Durante ese día caminé por la ciudad estremecido. En las paredes había cicatrices de metralla, banderas serbias y ningún homenaje público a los muertos de aquellos días. Con la guerra de Bosnia yo desperté al mundo. Las primeras imágenes que vi por televisión fueron las de este conflicto: los ataúdes verdes en Bosnia, el bombardeo de Belgrado y la voladura del puente en Mostar. Dejando abajo el Drina, subimos al cementerio serbio. Los muertos también descansan separados. En las lápidas se han impreso fotografías de chavales sujetando kalashnikovs con orgullo. Los muertos de un bando, claro. La ciudad, mientras tanto, permanecía suspendida entre luces. Al día siguiente, antes de marcharme, visité el cementerio musulmán. Un pudoroso silencio recorría sus calles. Lo vi desde el otro lado de la valla. Estaba cerrado. No había familiares que cuidasen y velasen aquellas tumbas.
Todo sucedió delante de Europa, el continente civilizado y unido. Asistimos hace años a la función en directo por televisión, con nuestra ración de periódicos matutinos. Vimos a cámara lenta cómo se descomponía el mundo, cómo las incursiones bélicas cada vez eran más brutales. Los organismos internacionales no hicieron nada. Hablaron de paz, de imponer sanciones. La UE y la OTAN se reunían y lanzaban mensajes edulcorantes. Pero los nombres del Valle del Lasva, Foça, Tuzla y Srebrenica empezaron a hacerse un espacio en nuestra cotidianidad, indiferentes como las fotografías viejas. En Potocari paré para tomarme un café y preguntar dónde estaba Srebrenica. Nadie me contestó. Ese lugar no existía y el GPS no era claro. Tras deambular por la ciudad una hora lo encontré. Allí aparecieron sus más de ocho mil tumbas blancas y las fosas comunes circundantes. Una limpieza étnica cometida ante las tropas de la OTAN, incapaces de actuar, frente a los discursos de los Solana de turno.

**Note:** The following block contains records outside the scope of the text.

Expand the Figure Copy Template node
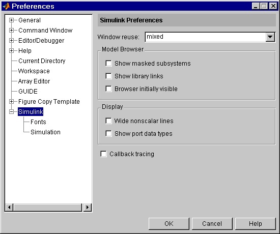pyautogui.click(x=11, y=102)
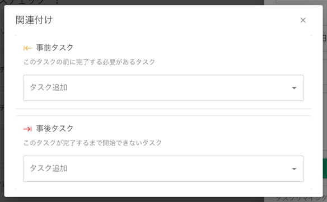Click the divider between 事前タスク and 事後タスク sections
The height and width of the screenshot is (202, 327).
164,112
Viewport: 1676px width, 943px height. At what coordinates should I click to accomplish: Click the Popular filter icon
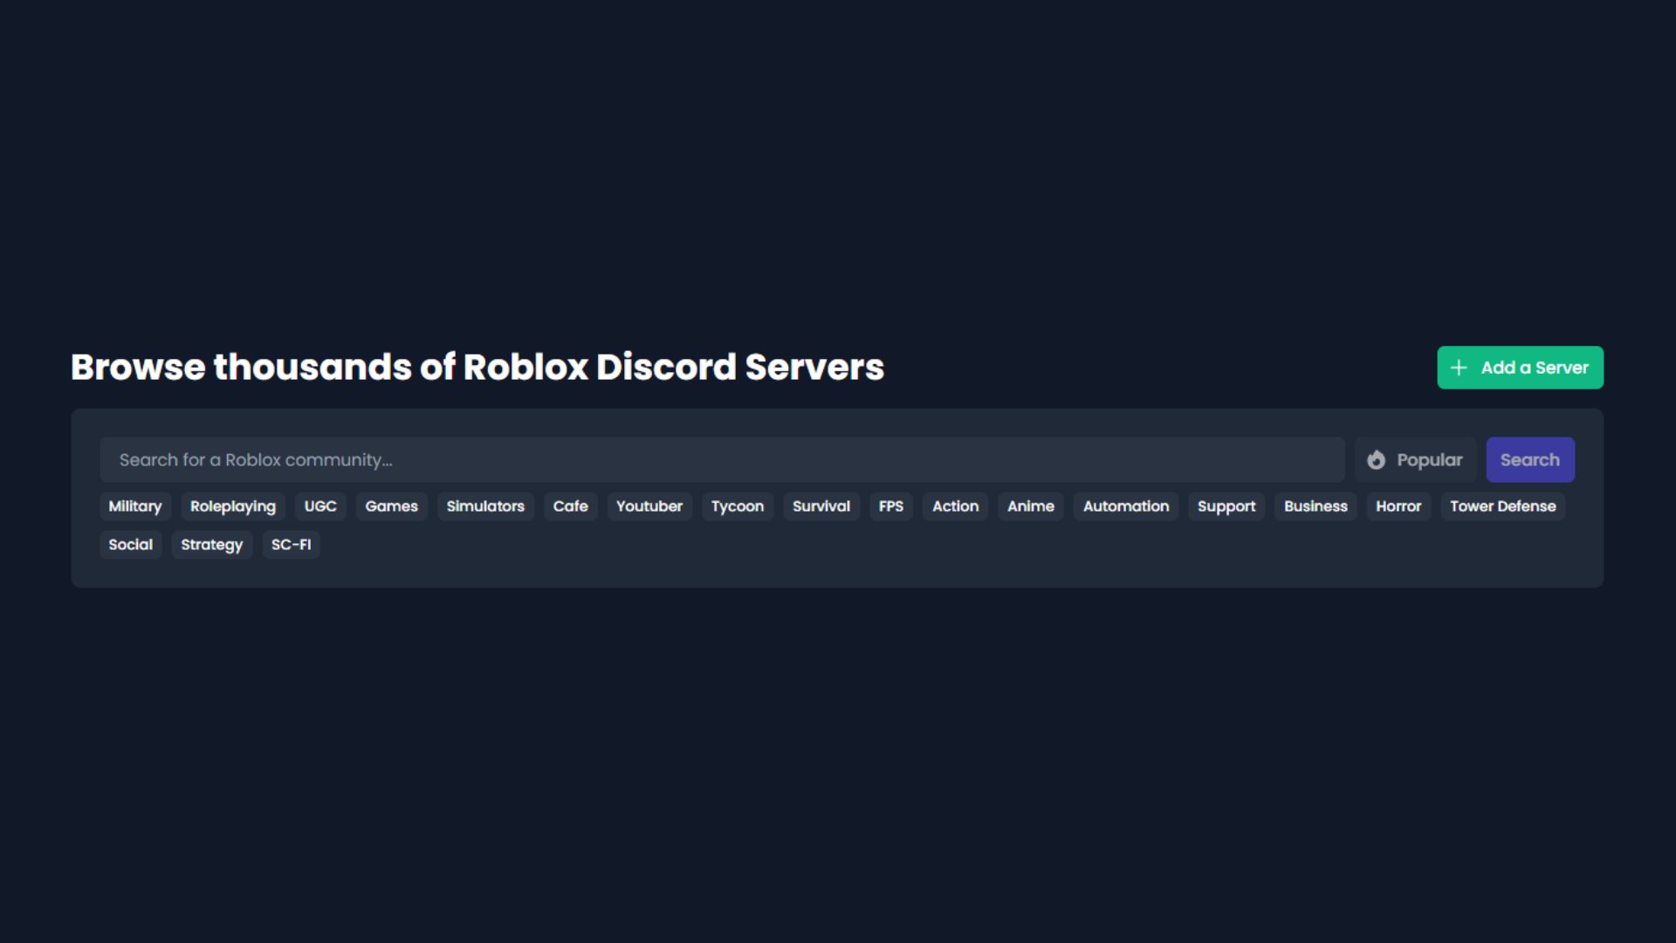point(1376,459)
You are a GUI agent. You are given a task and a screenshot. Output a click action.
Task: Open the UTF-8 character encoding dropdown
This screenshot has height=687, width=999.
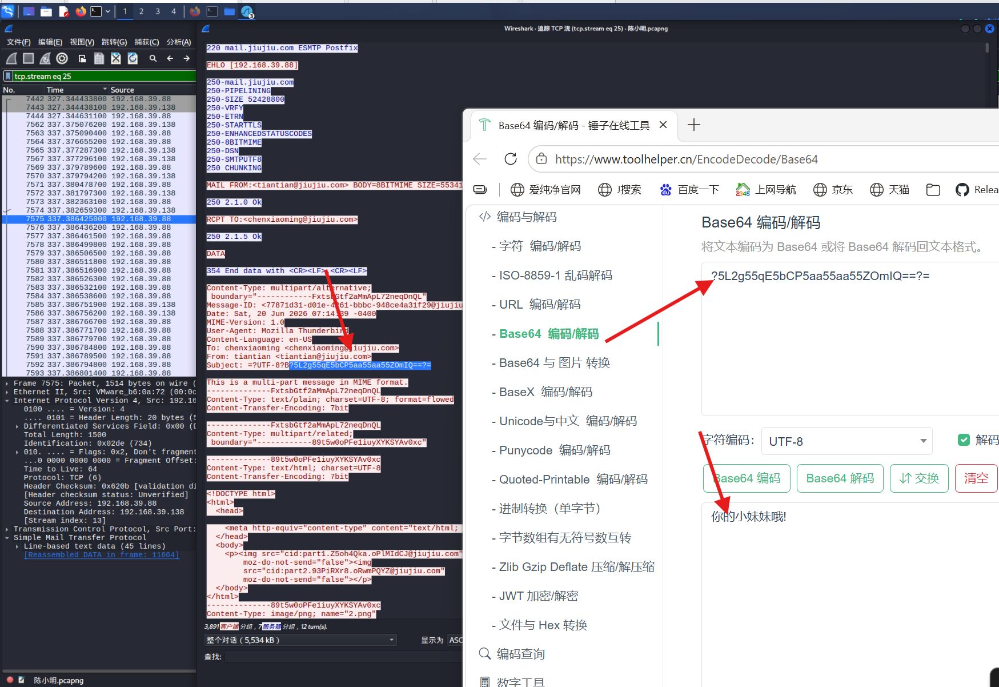click(x=846, y=441)
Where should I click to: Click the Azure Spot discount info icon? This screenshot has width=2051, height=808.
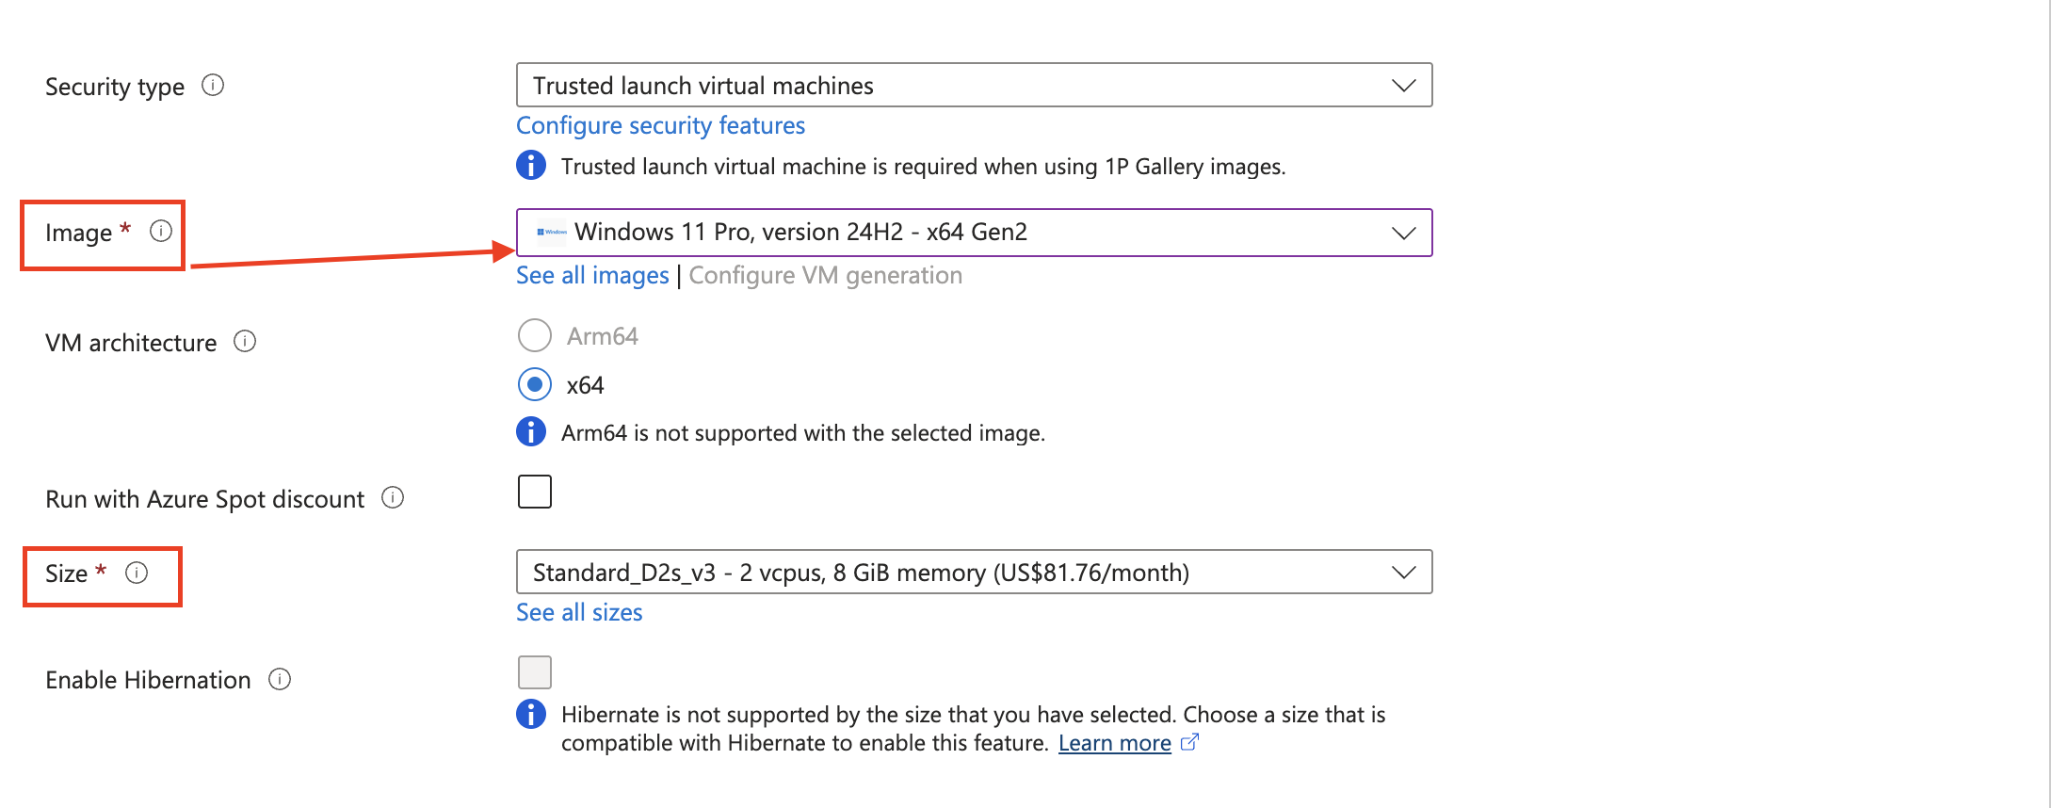click(393, 497)
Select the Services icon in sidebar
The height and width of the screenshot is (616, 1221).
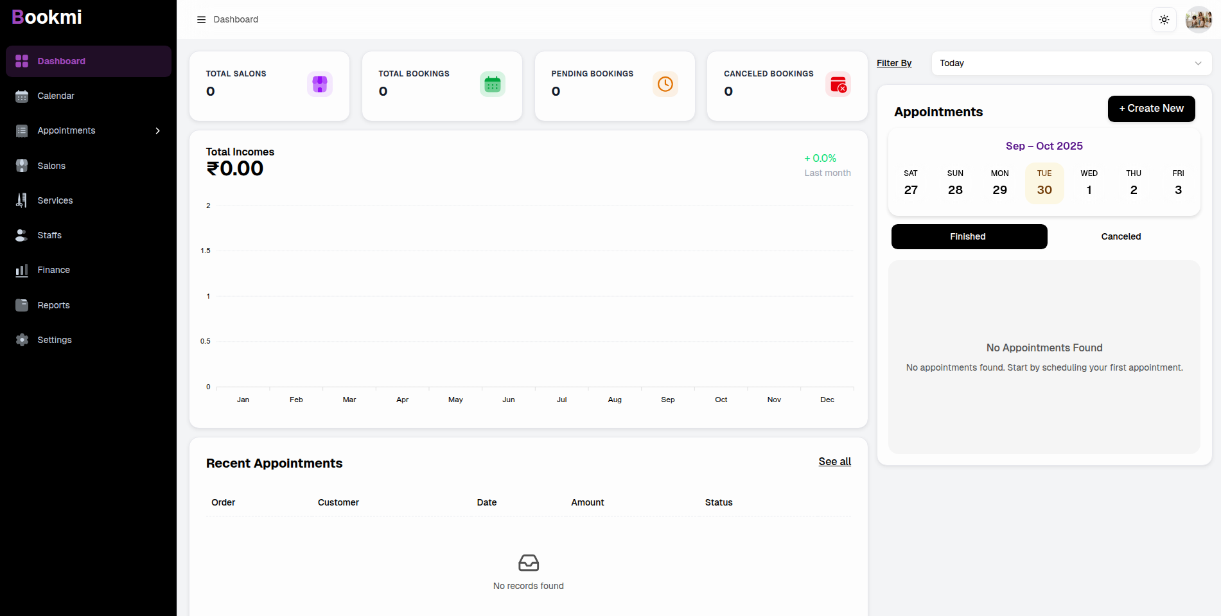click(x=22, y=200)
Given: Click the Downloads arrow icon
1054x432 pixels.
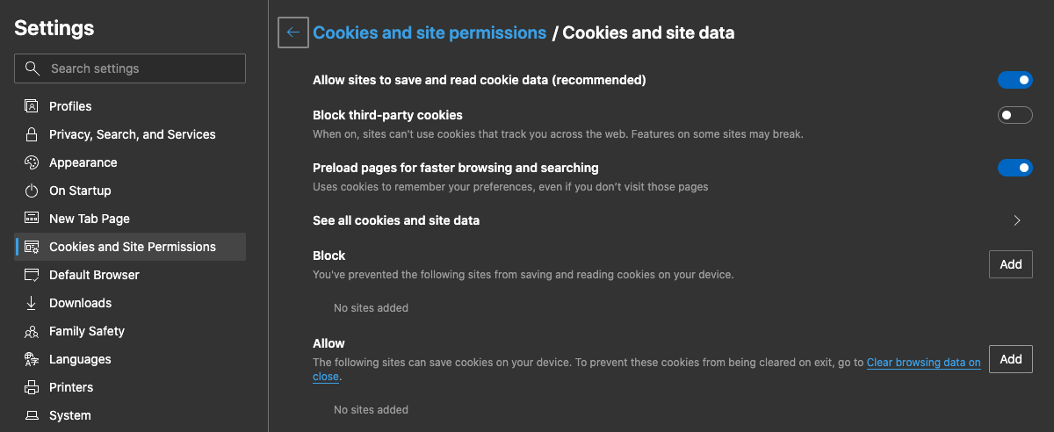Looking at the screenshot, I should coord(32,303).

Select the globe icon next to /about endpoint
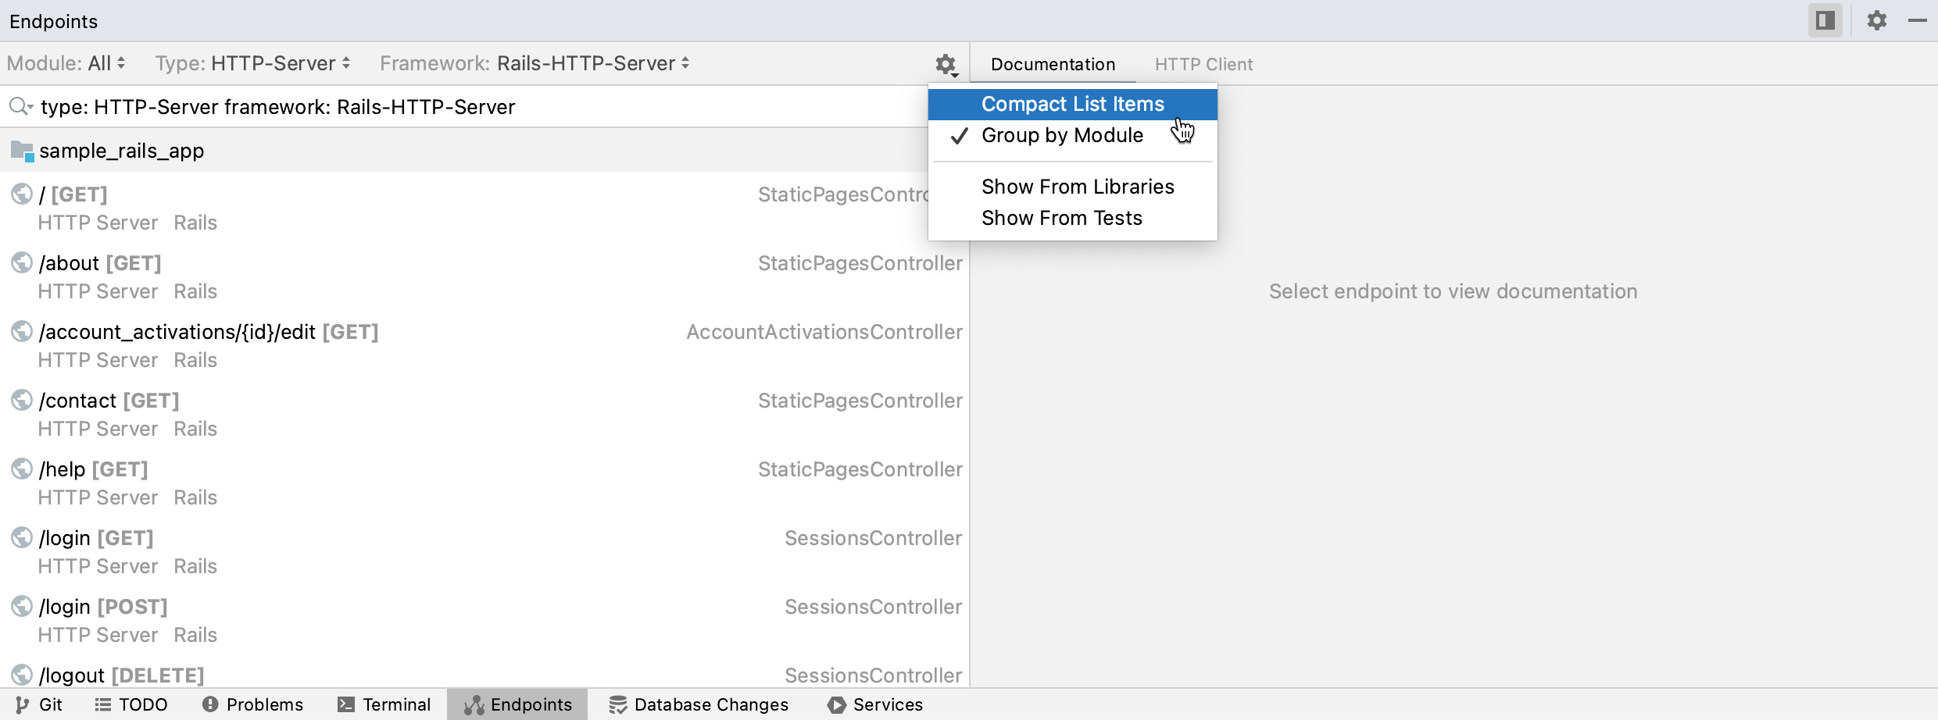coord(20,263)
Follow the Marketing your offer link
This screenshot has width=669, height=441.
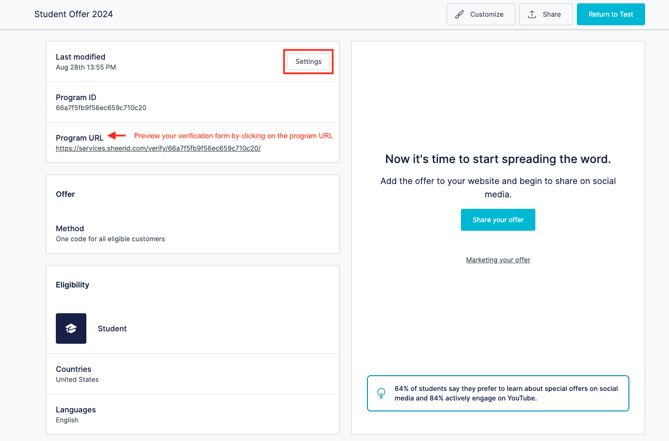(498, 260)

Hoy el horror se llama Bucha. Y Bucha es Europa. Son las mismas imágenes: los niños tirados en la calle, como a punto de despertar de un sueño. Las mujeres con las manos atadas a las espaldas y una manicura que encierra el cromatismo de la guerra. Los hombres acunados en alcantarillas como despojos. Es la guerra en retirada, la consumación de la matanza cuando se ha perdido la razón. Las tropas rusas abandonan momentáneamente Ucrania y lo hacen dejando la pestilencia de la muerte a su paso. Y hay gente en nuestras calles que se cuestiona si todo esto no es un montaje, como aquel chico de Visegrad que me negaba Srebrenica. Europa, la OTAN, todos descubren desde la distancia qué es una guerra. Esperan, tal vez, a que se repita la historia. A que Bucha sea, en unos meses, Srebrenica.